Study material:
⁂
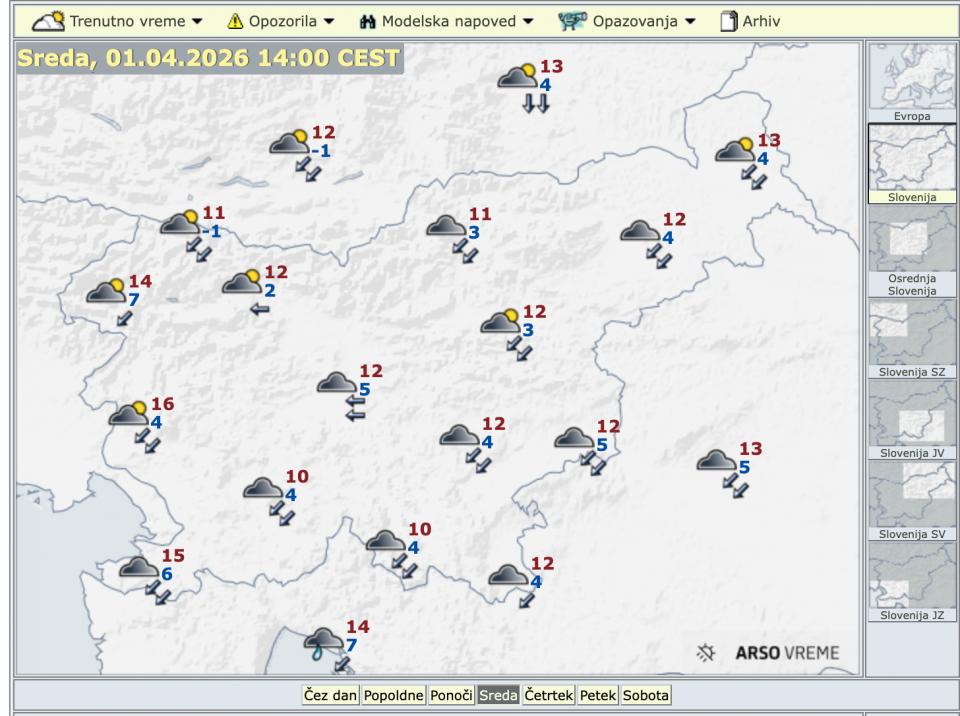Open the Trenutno vreme dropdown menu
The image size is (960, 716).
pyautogui.click(x=118, y=20)
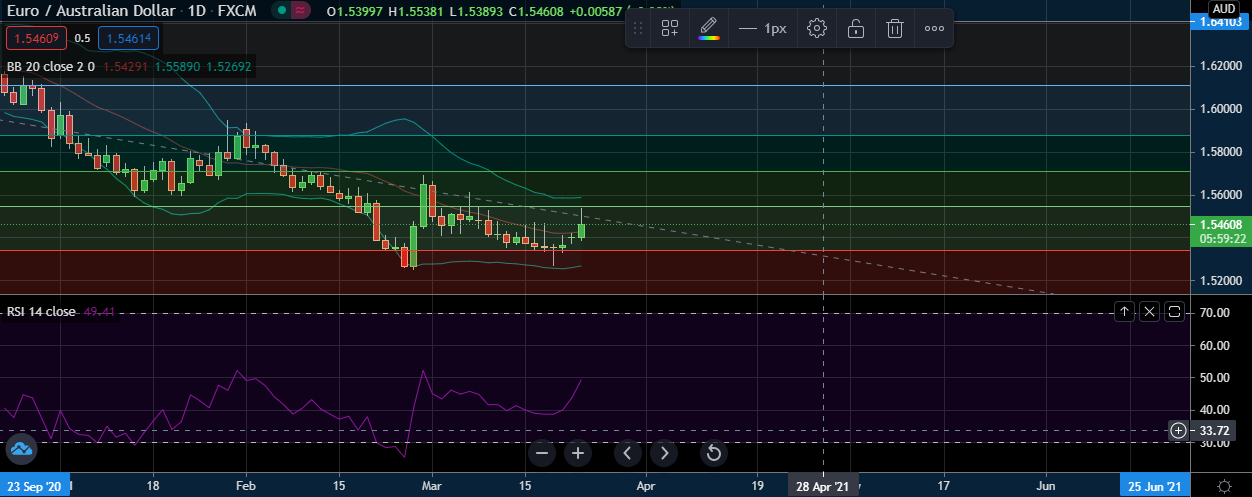The image size is (1252, 497).
Task: Open drawing settings gear
Action: coord(817,28)
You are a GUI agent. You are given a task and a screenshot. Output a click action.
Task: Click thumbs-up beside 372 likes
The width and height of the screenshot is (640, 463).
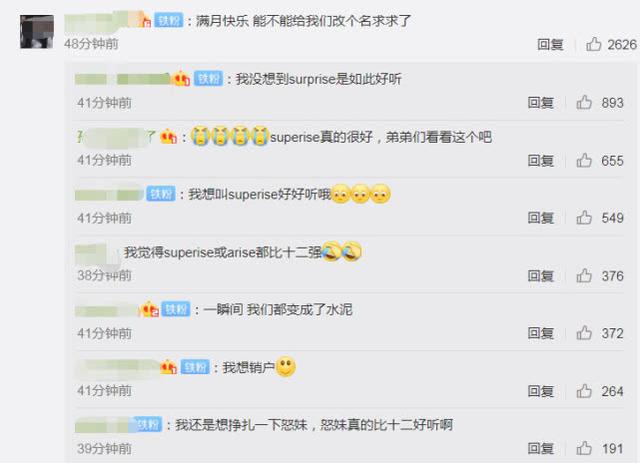pyautogui.click(x=584, y=333)
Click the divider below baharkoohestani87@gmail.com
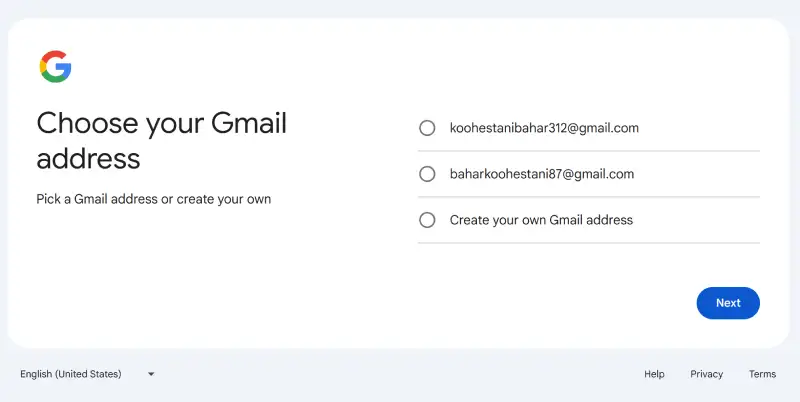This screenshot has height=402, width=800. [x=588, y=197]
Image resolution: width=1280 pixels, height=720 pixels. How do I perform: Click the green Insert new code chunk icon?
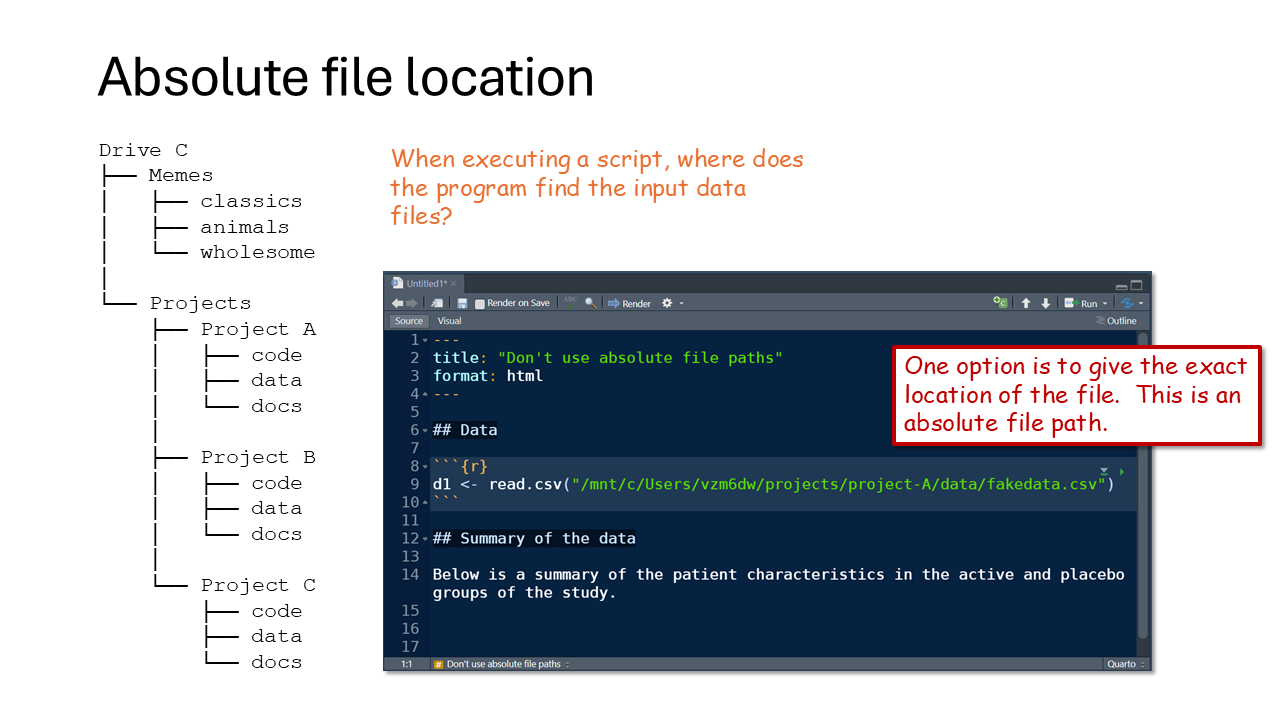click(x=1000, y=303)
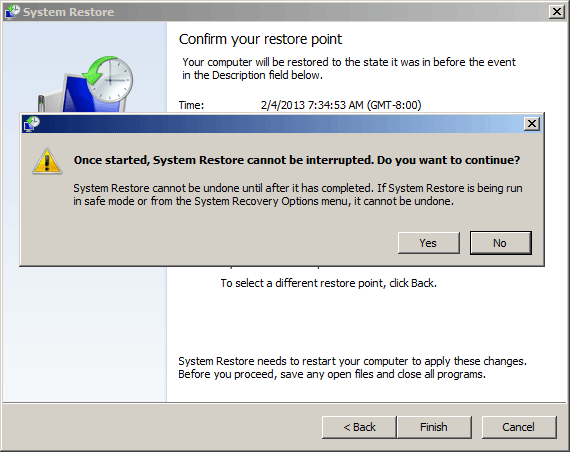Screen dimensions: 570x452
Task: Close the confirmation warning dialog
Action: 532,124
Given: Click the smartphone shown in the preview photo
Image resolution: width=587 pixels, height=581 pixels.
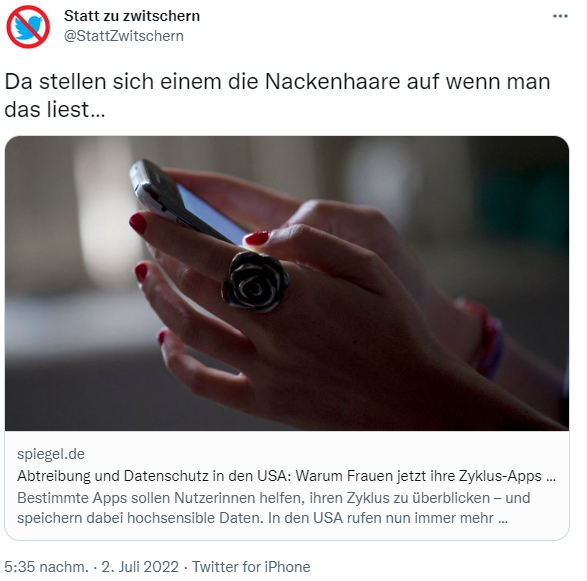Looking at the screenshot, I should 187,204.
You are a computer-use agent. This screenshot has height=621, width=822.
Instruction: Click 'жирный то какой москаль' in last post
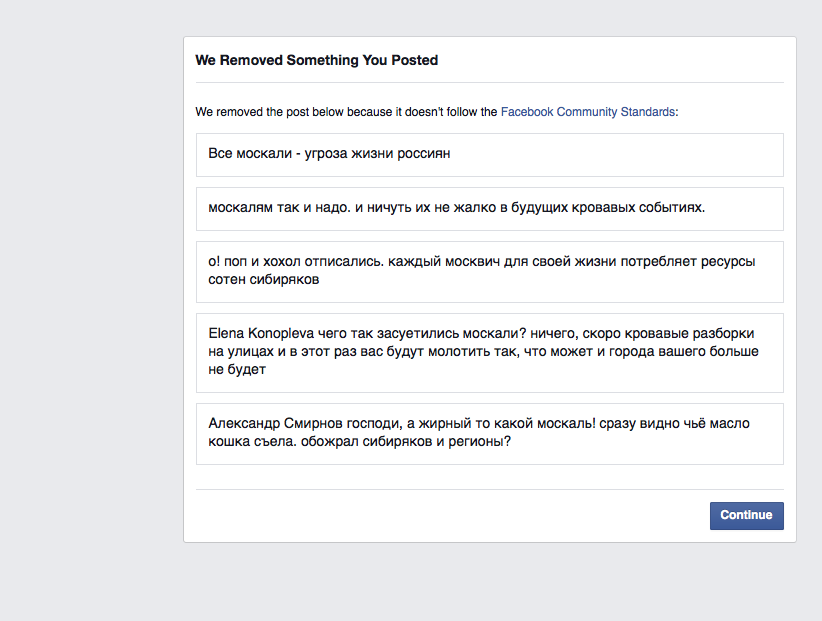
⁂
Only lines that include "agent" belong in the answer; return them from the entries above.

You are a GUI agent. You are given a task and a screenshot. Output a click action.
You are a computer-use agent. This screenshot has height=621, width=822.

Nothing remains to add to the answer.